William Paul Young, of North Myrtle Beach, for Respondent.
PER CURIAM: Donnie R. Phillips appeals the circuit court's order finding he defaulted on a promissory note. On appeal, Phillips argues the circuit court erred in finding (1) the interest rate pursuant to the promissory note was fifteen percent per annum and (2) an $8,500 payment from Sharron R. Latta constituted an advancement under the promissory note. We reverse.
1. "One cardinal rule of contract interpretation is to ascertain and give effect to the intention of the parties." S.C. Dep't of Transp. v. M & T Enters. of Mount Pleasant, LLC, 379 S.C. 645, 655, 667 S.E.2d 7, 12 (Ct. App. 2008) (citation omitted). "To determine the intention of the parties, the court must first look at the language of the contract." Id. at 655, 667 S.E.2d at 12-13 (citation and quotation marks omitted). "The construction of a clear and unambiguous contract presents a question of law for the court." Id. at 655, 667 S.E.2d at 13 (citation omitted). "Questions of law may be decided with no particular deference to the [circuit] court." Id. at 654, 667 S.E.2d at 12 (citation omitted). "It is also a question of law whether the language of a contract is ambiguous." Id. at 655, 667 S.E.2d at 13 (citation omitted). "When a contract is unambiguous, clear, and explicit, it must be construed according to the terms the parties have used, to be taken and understood in their plain, ordinary, and popular sense." Id. "Where an agreement is clear and capable of legal construction, the court's only function is to interpret its lawful meaning and the intention of the parties as found within the agreement and give effect to it." Id. (citation omitted). "A court must enforce an unambiguous contract according to its terms regardless of its wisdom or folly, apparent unreasonableness, or the parties' failure to guard their rights carefully." Id. (citation omitted).

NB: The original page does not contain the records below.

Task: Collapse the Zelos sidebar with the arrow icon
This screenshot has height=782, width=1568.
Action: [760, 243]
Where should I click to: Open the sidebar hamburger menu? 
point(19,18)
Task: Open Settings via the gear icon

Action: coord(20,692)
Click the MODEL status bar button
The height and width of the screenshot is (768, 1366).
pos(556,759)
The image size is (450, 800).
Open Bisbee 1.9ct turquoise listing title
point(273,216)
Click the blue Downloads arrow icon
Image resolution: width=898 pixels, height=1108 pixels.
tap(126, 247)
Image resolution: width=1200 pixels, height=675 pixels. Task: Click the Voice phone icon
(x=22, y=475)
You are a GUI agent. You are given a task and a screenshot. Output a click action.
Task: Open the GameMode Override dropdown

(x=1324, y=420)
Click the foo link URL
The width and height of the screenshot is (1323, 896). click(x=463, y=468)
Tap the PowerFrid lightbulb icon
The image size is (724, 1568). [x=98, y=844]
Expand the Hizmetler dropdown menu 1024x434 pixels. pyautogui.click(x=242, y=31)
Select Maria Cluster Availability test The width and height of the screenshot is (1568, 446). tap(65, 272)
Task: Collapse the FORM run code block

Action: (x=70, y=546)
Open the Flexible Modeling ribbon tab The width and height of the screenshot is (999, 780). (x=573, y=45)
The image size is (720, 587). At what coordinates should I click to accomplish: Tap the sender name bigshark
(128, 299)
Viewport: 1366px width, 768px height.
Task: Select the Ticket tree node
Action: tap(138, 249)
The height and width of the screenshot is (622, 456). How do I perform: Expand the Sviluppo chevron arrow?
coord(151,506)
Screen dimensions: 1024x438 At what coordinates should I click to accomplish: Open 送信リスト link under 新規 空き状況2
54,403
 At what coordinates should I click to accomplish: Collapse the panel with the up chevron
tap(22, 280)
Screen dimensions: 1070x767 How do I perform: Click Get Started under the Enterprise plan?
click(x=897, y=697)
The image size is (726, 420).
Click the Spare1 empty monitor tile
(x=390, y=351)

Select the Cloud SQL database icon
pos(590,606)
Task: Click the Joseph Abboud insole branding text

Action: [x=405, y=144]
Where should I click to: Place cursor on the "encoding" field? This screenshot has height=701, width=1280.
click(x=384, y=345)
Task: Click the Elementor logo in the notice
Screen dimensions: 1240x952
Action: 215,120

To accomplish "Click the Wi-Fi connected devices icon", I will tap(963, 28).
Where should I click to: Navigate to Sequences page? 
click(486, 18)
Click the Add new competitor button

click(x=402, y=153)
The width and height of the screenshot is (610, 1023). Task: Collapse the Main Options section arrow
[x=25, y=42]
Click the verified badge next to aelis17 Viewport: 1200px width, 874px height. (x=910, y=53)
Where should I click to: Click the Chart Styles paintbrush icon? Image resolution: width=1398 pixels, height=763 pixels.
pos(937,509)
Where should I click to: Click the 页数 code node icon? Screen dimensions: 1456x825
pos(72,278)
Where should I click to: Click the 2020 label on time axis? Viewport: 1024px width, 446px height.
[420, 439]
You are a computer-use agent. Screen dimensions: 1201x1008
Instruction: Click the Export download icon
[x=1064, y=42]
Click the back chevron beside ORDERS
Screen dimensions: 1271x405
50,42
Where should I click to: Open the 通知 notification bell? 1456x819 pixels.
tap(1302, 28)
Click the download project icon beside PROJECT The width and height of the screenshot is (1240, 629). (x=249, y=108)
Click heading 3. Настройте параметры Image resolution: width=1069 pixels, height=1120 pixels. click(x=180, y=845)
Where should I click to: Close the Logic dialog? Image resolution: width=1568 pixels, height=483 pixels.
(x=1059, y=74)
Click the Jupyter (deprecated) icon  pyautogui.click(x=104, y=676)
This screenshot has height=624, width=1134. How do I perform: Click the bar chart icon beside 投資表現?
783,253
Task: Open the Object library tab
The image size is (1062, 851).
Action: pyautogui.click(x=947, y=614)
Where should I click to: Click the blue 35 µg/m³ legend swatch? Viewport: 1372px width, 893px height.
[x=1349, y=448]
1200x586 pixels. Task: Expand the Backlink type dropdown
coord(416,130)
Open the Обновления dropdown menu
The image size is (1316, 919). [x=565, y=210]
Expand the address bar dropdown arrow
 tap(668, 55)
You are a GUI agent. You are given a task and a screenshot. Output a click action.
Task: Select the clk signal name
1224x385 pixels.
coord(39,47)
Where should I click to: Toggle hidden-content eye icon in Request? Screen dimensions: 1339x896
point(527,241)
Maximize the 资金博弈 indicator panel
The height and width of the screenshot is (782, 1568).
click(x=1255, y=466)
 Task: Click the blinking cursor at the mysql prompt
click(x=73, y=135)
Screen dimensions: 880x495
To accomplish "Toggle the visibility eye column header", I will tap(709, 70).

We find the circuit court erred in determining the promissory note set forth an annual fifteen percent interest rate. In this case, the promissory note provides that the interest will be fifteen percent of the $100,000 principal, payable at the closing of the house built on lot #6. Thus, under the plain and unambiguous terms of the promissory note, Latta was entitled to $15,000- in interest at the house closing in August of 2006. Accordingly, the circuit court erred in finding Phillips accumulated $40,322.60 in interest based on an annual accrual rate of fifteen percent.
The contract was silent as to the interest rate upon defaulting on a promissory note. Nonetheless, the circuit court erred in determining the interest rate for default was fifteen percent per annum. South Carolina's courts have held that the interest rate for default when the contract is silent about default shall be the statutory legal interest rate. See Langston v. S.C. R.R., 2 S.C. 248, 254 (1871). Accordingly, we reverse and remand to the circuit court to recalculate the interest Phillips accrued on the default of the promissory note.
2. We affirm the circuit court's finding that an $8,500 payment from Latta constituted an advancement under the promissory note. The evidence before this court supports the circuit court's finding that the operative language of the promissory note did not limit Phillips's obligation to repay only those advancements that were used for the construction of a home identified in the promissory note.
AFFIRMED IN PART, REVERSED IN PART, AND REMANDED.
FEW, C.J., and THOMAS and KONDUROS, JJ., concur.
 We decide this case without oral argument pursuant to Rule 215, SCACR.